La notizia di minacce ed azioni violente nei confronti di donne e bambini ospiti in un centro antiviolenza per le donne, sul quale la procura di Udine avrebbe aperto un’indagine, ci sollecita alcuni pensieri, indipendentemente dal centro in questione, del quale non sappiamo, se non dalla stampa, di come siano andate e come stiano le cose.
I centri contro la violenza sulle donne sono dei punti fermi nella strategia di lotta contro questi abusi perchè offrono rifugio, sicurezza, consulenza legale, appoggio psicologico, punto di partenza e ripartenza per una vita migliore ecc. ecc.

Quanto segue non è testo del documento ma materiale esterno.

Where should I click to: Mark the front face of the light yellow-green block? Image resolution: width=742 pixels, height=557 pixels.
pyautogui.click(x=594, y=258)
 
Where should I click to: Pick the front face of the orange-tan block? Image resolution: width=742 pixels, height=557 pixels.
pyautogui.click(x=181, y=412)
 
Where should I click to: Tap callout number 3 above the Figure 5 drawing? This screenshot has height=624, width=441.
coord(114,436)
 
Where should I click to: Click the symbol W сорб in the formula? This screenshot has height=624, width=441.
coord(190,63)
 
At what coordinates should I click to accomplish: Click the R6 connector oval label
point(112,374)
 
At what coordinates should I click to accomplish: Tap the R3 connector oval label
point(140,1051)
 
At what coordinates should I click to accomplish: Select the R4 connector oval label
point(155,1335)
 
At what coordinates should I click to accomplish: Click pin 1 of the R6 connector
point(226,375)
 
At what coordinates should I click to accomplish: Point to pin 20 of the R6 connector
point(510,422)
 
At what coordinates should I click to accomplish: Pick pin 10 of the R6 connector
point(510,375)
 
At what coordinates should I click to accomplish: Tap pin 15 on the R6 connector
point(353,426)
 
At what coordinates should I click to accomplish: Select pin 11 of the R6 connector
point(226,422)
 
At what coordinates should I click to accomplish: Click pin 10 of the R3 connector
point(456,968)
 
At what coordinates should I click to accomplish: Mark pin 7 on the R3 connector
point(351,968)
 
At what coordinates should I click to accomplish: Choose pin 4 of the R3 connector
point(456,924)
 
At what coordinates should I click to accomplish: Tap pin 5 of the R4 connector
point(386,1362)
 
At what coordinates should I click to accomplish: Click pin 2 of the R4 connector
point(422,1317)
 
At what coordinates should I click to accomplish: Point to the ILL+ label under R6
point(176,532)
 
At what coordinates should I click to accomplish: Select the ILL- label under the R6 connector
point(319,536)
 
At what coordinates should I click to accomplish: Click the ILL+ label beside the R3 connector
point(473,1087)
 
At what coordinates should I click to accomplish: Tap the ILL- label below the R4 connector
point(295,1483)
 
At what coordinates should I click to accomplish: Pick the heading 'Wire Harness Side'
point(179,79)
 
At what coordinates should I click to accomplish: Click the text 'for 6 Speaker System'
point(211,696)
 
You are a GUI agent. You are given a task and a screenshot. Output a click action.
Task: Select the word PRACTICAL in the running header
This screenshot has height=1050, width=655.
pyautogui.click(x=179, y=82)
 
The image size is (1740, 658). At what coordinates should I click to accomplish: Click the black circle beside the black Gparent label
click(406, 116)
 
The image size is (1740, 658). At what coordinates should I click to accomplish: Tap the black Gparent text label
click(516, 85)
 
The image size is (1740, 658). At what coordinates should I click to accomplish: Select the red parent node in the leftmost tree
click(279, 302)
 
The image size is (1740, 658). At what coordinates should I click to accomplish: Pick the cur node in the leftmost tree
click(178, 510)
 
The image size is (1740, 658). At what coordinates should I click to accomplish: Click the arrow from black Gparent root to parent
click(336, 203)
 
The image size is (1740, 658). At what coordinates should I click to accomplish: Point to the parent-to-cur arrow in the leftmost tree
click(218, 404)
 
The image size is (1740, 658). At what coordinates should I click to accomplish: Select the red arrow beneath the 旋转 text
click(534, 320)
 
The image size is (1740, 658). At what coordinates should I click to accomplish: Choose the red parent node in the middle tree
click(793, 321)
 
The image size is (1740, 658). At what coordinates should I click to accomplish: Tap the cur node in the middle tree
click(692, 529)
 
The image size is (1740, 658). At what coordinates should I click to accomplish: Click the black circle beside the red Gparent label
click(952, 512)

Sono insomma una risposta immediata ad un problema concreto, quando in campo non ci sono altre vie praticabili; ma sono solo una parte della soluzione; tutto il resto è quello che sta intorno ai centri, prima e dopo di loro, cioè la cultura che può stimolare, foraggiare o, inversamente contestare e contrastare la violenza contro le donne.
In questo infame periodo ed in un contesto in cui della lotta alla violenza contro le donne si è fatto argomento redditizio sul piano della visibilità politica con leggi securitarie che non hanno risolto un tubo (come era ovvio), con conferenze e sceneggiate istituzionali, era immancabile che anche i centri antiviolenza fossero oggetto di lottizzazione politica con finanziamenti orientati ad hoc per crearne di nuovi su input istituzionale; lo spiegava bene Nadia Somma in questo post che, a suo tempo, avevamo ripreso qui.
Ora, il problema è questo: come possono operare centri che nascono già bacati in quanto figli di una politica che non possono disturbare e contestare? Come si coniugherà nel loro ambito la libertà delle donne: potrà essere anche autonomia economica in un contesto dove si sono partorite leggi precarizzanti per tutt*? Potrà essere stimolo all’autodeterminazione quando questa è continuamente schiacciata da scelte politiche che mercanteggiano il corpo delle donne con i dictat clericali, familisti e, tutto sommato, fascisti?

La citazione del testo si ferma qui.